The CLI acknowledges the new table, and changes the command prompt to show that you are now within the admin_1 table:

new entry 'admin_1' added

(admin_1)#

Commands for fields
abort Exit both the edit and/or config commands without saving the fields.
append Add an option to an existing list.
end Save the changes made to the current table or object fields, and exit the config command. (To exit without saving, use abort instead.)
get List the configuration of the current object or table.

•   In objects, get lists the table names (if present), or fields and their values.
•   In a table, get lists the fields and their values.
move Move an object within a list, when list order is important. For example, rearranging security policies within the policy list.
next Save the changes you have made in the current table’s fields, and exit the edit command to the object prompt. (To save and exit completely to the root prompt, use end instead.)

next is useful when you want to create or edit several tables in the same object, without leaving and re-entering the config command each time.

next is only available from a table prompt; it is not available from an object prompt.
select Clear all options except for those specified.

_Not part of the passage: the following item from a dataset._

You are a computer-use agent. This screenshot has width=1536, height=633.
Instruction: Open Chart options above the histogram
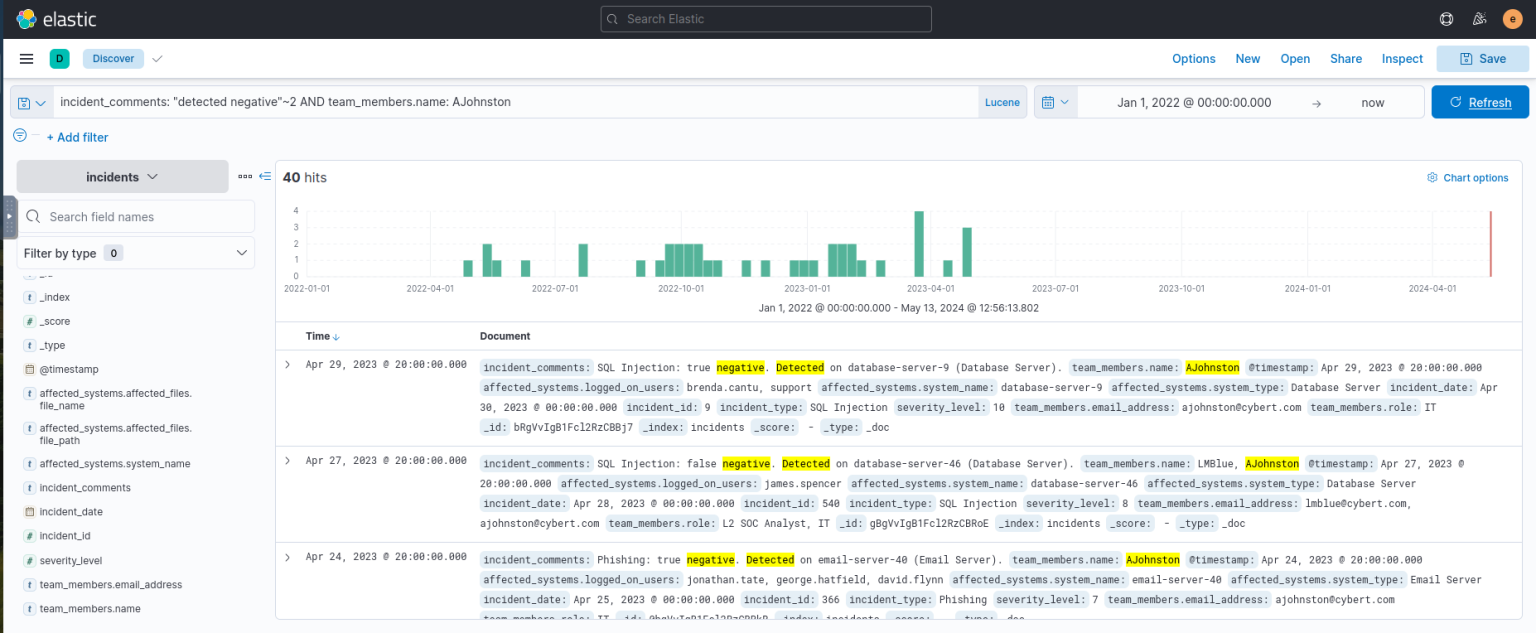tap(1467, 177)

For example, if a group contains members A, B, C, and D and you remove all users except for B, use the command select member B.
set <field> <value> Set a field’s value.

For example, in config system admin, after typing edit admin, you could type set password newpass to change the password of the admin administrator to newpass.

Note: When using set to change a field containing a space-delimited list, type the whole new list. For example, set <field> <new‑value> will replace the list with the <new-value> rather than appending <new-value> to the list.
show Display changes to the default configuration. Changes are listed in the form of configuration commands.
unselect Remove an option from an existing list.
unset <field> Reset the table or object’s fields to default values.

For example, in config system admin, after typing edit admin, typing unset passwordresets the password of the admin administrator account to the default (in this case, no password).
Example of field commands

From within the admin_1 table, you might enter:

set password my1stExamplePassword

 

to assign the value my1stExamplePassword to the password field. You might then enter the next command to save the changes and edit the next administrator’s table.